Hudbay and its predecessors also owned and operated the small Spruce Point Mine, which is inside Grass River Provincial Park east of Flin Flon. The mine operated for six years and ceased production in 1988.
The Wilderness Committee of Manitoba conducted a field investigation of the site and discovered a variety of wastes left behind including areas of unreclaimed mine tailings and a pond contaminated with extremely high levels of cadmium, aluminum and copper. Hudbay sold the unremediated mine site in 2011.
Despite considerable public opposition to mining in provincial parks, Hudbay has begun operations at another mining project also within Grass River Provincial Park – the Reed Lake Mine. According Hudbay’ 2013 annual report, the Reed Lake Mine is expected to add approximately 15,000 tons of annual copper production over a five-year mine life.
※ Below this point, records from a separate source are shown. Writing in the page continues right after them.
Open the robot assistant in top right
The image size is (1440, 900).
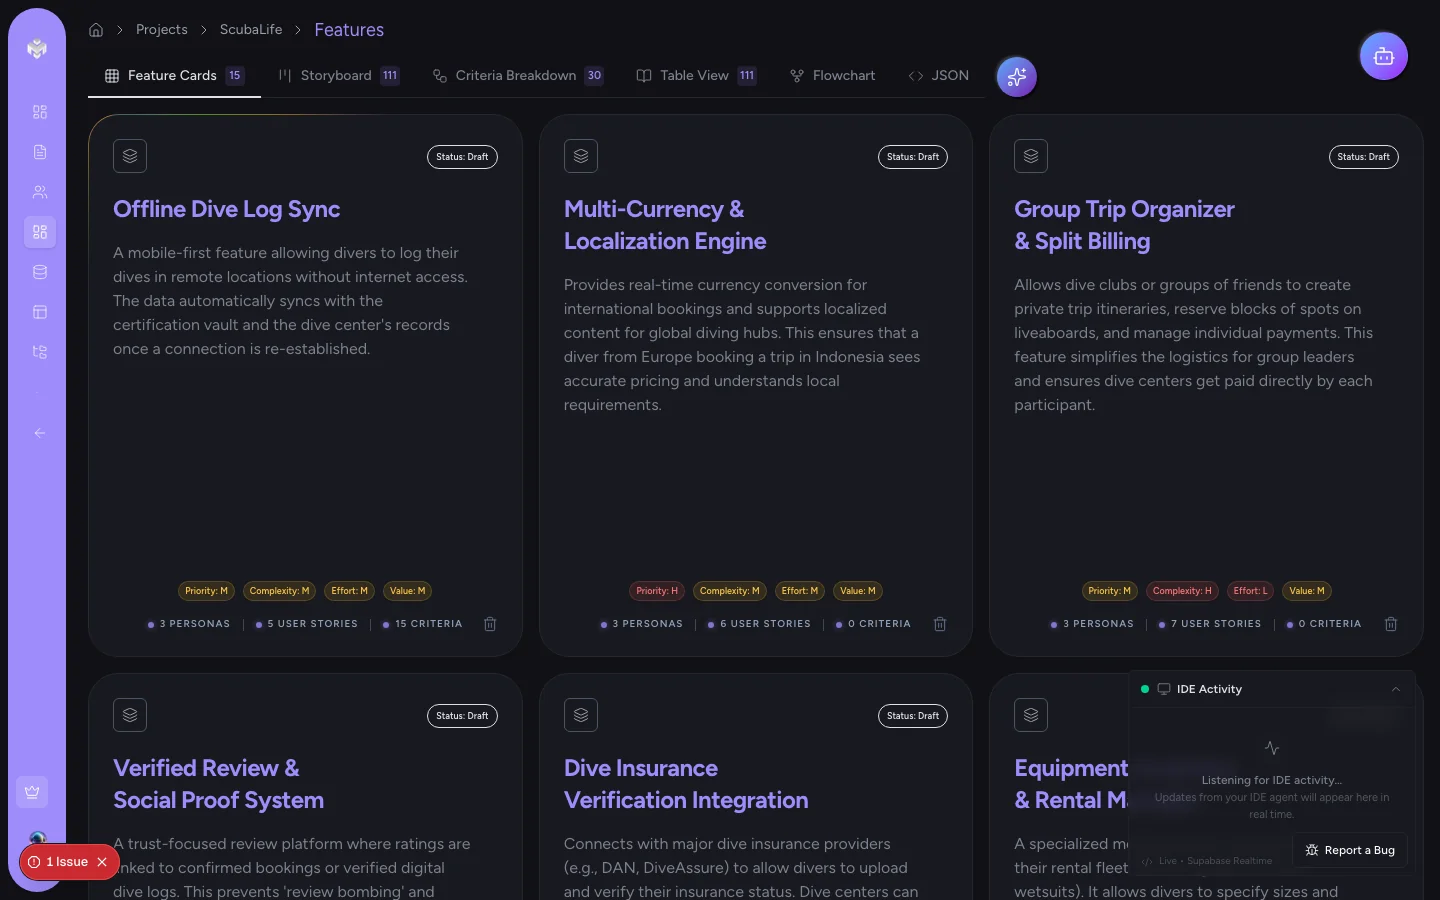click(1384, 56)
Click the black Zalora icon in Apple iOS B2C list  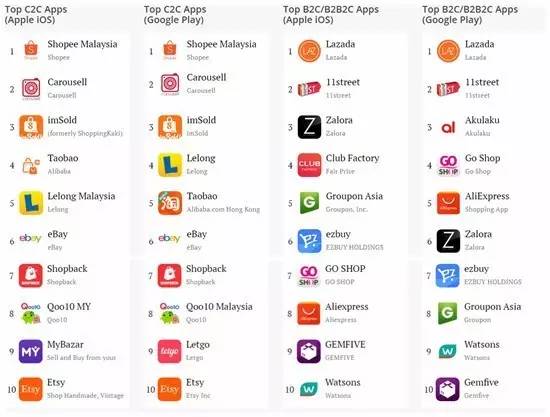[x=309, y=127]
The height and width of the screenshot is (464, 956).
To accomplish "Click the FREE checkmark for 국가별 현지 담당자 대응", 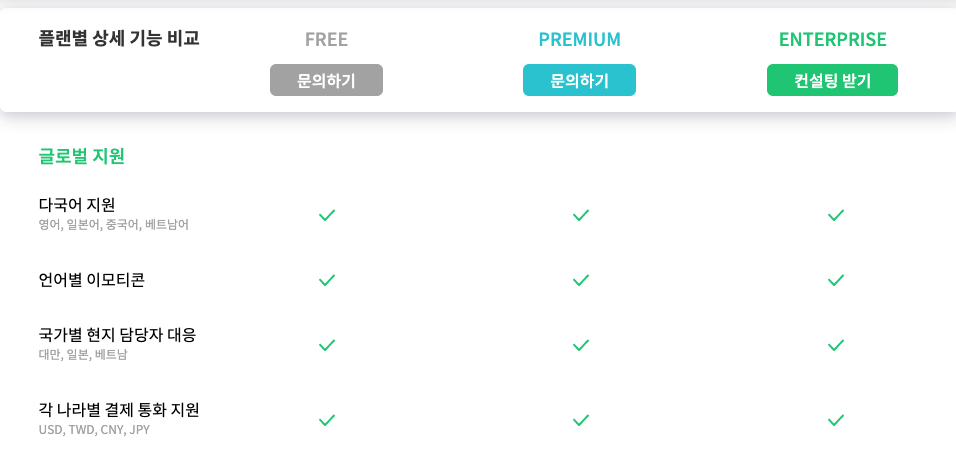I will [x=326, y=344].
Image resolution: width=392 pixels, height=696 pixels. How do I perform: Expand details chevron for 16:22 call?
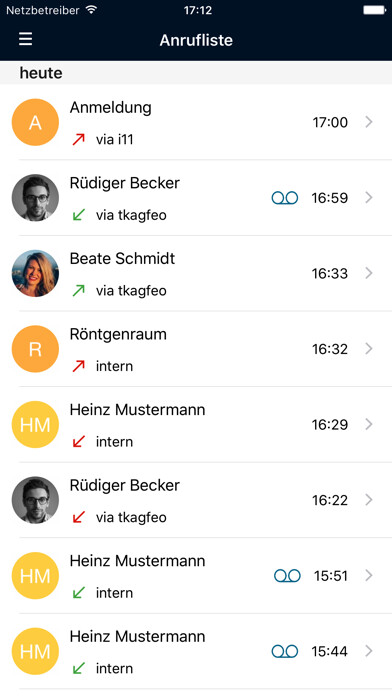point(369,500)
The Reed Lake Mine, Mining Watch states, has outraged environmental organizations and First Nations communities. Representatives of the Mathias Colomb Cree Nation (MCCN), the Assembly of Manitoba Chiefs, the Manitoba Keewatinowi Okimakanak and the Manitoba Wilderness Committee pledged to oppose the mine because it is being built and operated within the traditional territory of the MCCN without its permission.
HudBay’s Lalor Lake project is also coming under fire from the MCCN. Hudbay’s 2013 Annual Report states the Lalor zinc, gold and copper deposit is on track to become the company’s next major underground mine. First ore was produced in 2012 through the ventilation shaft, and production from the main shaft is expected in the second half of 2014.
Hudbay states it is refurbishing its Snow Lake concentrator located east of Flin Flon and doubling its capacity to handle the increased production from the Lalor mine.
The MCCN issued two stop work orders and an eviction notice to Hudbay in 2013 due to its lack of respect for First Nation rights and failure to obtain its consent for the Lalor mine project. A Manitoba court, however, granted Hudbay’s request for an injunction to prevent the MCCN from protesting at the mine site.
In May 2014 the Manitoba Metis Federation issued a statement indicating grave concern over the lack of adequate reclamation at Hudbay’s closed Ruttan Lake operation in the town of Leaf Rapids, Saskatchewan northwest of Flin Flon. The Federation stated a legacy of poor planning and incomplete site remediation by Hudbay is creating serious threats to the health of downstream lakes and streams.